[ 
https://issues.apache.org/jira/browse/YARN-3409?page=com.atlassian.jira.plugin.system.issuetabpanels:comment-tabpanel&focusedCommentId=15712803#comment-15712803
 ] 

Naganarasimha G R commented on YARN-3409:
-----------------------------------------

Thanks for support [~devaraj.k] & [~kkaranasos],
Its encouraging to see this feature would be useful for other scenarios too.
bq. Can NodeManagers have attribute names same as some label/partition name in 
the cluster? 
this is one of the reason i want to separate this into two different 
sets(partitions and constraints). So that the even if same name it will not 
overlap as partition and constraint expression differs. 
bq. Did you think about having one expression(existing) which handles node 
label expression and constraints expression without delimiter between label and 
constraints expressions, constraints expression support implementation can be 
added without any new configurations/interfaces.
Yes Deva, had considered this option and have described in section {{Topics for 
discussion -> ResourceRequest modifications -> Option 3}}, hope you have taken 
a look at it, if required we can further discuss more about it.
bq. Can we have some details about how the NodeManager report these attributes 
to ResourceManager?
Here we are discussing 2 things from NM side, one is supporting  scripts or 
configs in the NM side which is already being supported as part of YARN-2495, 
latest documentation you can refer 
[features|http://hadoop.apache.org/docs/r3.0.0-alpha1/hadoop-yarn/hadoop-yarn-site/NodeLabel.html#Features].

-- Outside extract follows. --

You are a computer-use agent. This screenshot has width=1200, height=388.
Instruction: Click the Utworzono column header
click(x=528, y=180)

bq. I also (strongly ) suggest to use these ConstraintNodeLabels in the context 
of YARN-1042 for supporting (anti-)affinity constraints as well. I think it 
will greatly avoid duplicate effort and simplify the code.
Agree, i presume it should be pluggable enough, either at the NM or the RM side 
for these app specific constraints on the nodes. May be when my initial 
prototype is ready we can further discuss about this. 

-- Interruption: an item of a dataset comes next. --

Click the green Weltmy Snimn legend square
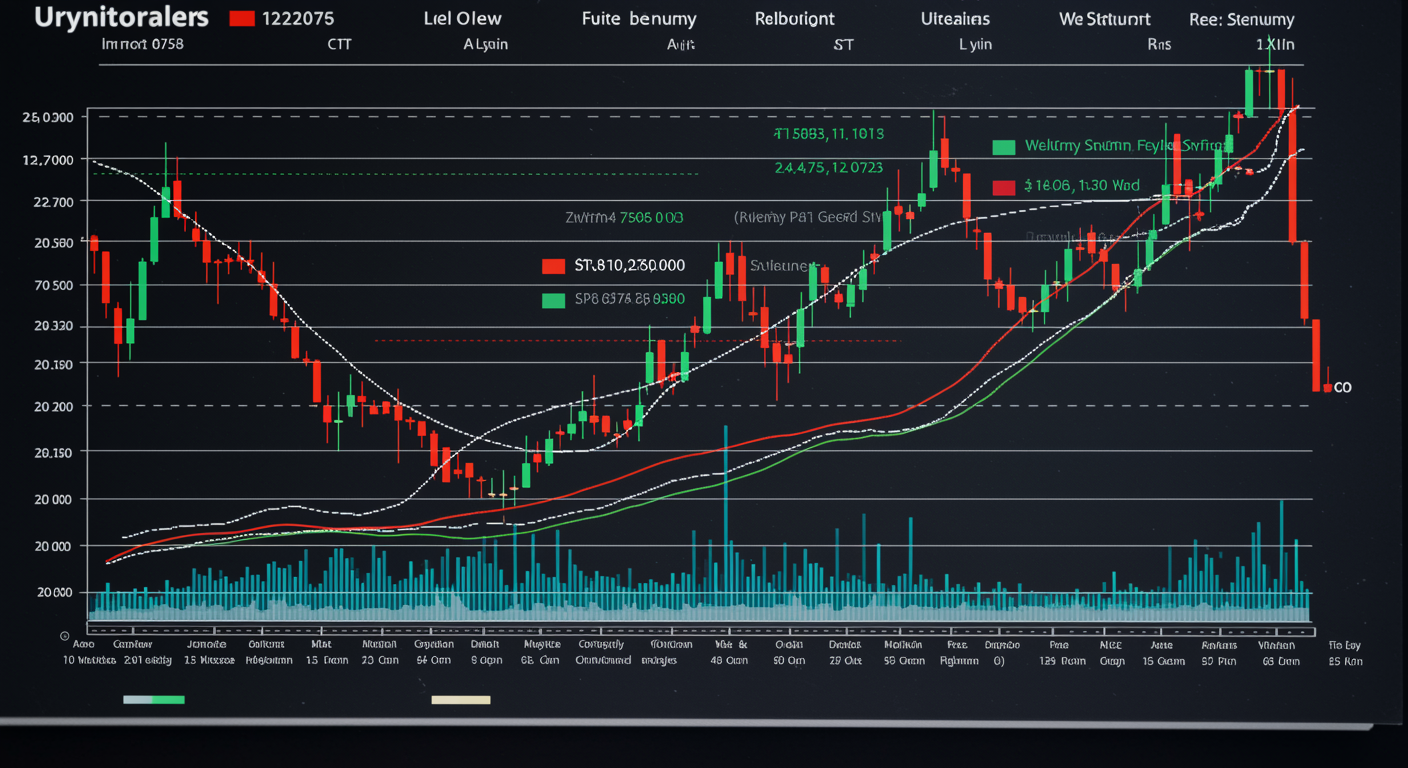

bq. On a similar note, can these ContraintNodeLabels be added/removed 
dynamically? For example, when a container starts its execution, it might 
contain some attributes (to be added – I know such attributes cannot be 
specified at the moment). Those attributes will then be added to the node's 
labels, for the time the container is running. This can be useful for 
(anti-)affinity constraints.
Yeah we were looking at some scenarios where in NM's side resource stats like 
loadaverage, swap etc.. for dynamic constraint values. But what you specified 
is also an interesting use case which can easily fit in the proposed scheme of 
things (but we need to be careful of the security scenarios for such type of 
constraints though).

bq. so we might consider using a name that denotes that 
Well actually the labels(partition) could have been named as pools and 
constraints as labels, but anyway for existing i am fine 
{{ConstraintExpression}}/{{AttributeExpression}} but would prefer the former as 
to an extent its been already in usage.

bq.  It might also be that the implementation of ConstraintNodeLabels will be 
easier at some places than that of NodeLabels/Partitions
Yes agree as there is less modifications in the scheduler node hence relatively 
simple but may be multiple places we might have to modify to make it usable 
hence we proposed for branch. Once i upload the WIP patches will create Branch 
and umbrella. Thought of cloning this jira to continue discussions here and 
jira tracking in the other.

bq. Can you please give an example of a cluster-level constraint?
Cluster-level constraint is similar to the existing {{ClusterNodeLabels}} which 
is super set of all the available node labels which will be used by RM for 
validating the expression and scheduling.  As we plane to support different 
type of Constraints, we require to maintain this super set, so that constraints 
reported for one node do not conflict with the other (if the types are 
different).

bq. Making sure I understand.. Why do we need this constraint? I think they are 
orthogonal, right? Unless you mean that if the user specifies a constraint, it 
has to be taken into account too, which I understand.
Agree its orthogonal, but partition is like a logical cluster and when user 
specifies a partition then nodes under the partition satisfying the constraint 
labels needs to be picked to ensure the compatibility of the current partition 
feature (partition capacity planning, headroom etc). Currently we are only 
supporting partition expression to have only one partition, i envisage like 
partition1||partition2  with constraint expression as (HAS_GPU && !Windows), so 
that all the nodes of Partition 1 and Parttion2 satifying the constraint 
expression will be picked for scheduling of the container.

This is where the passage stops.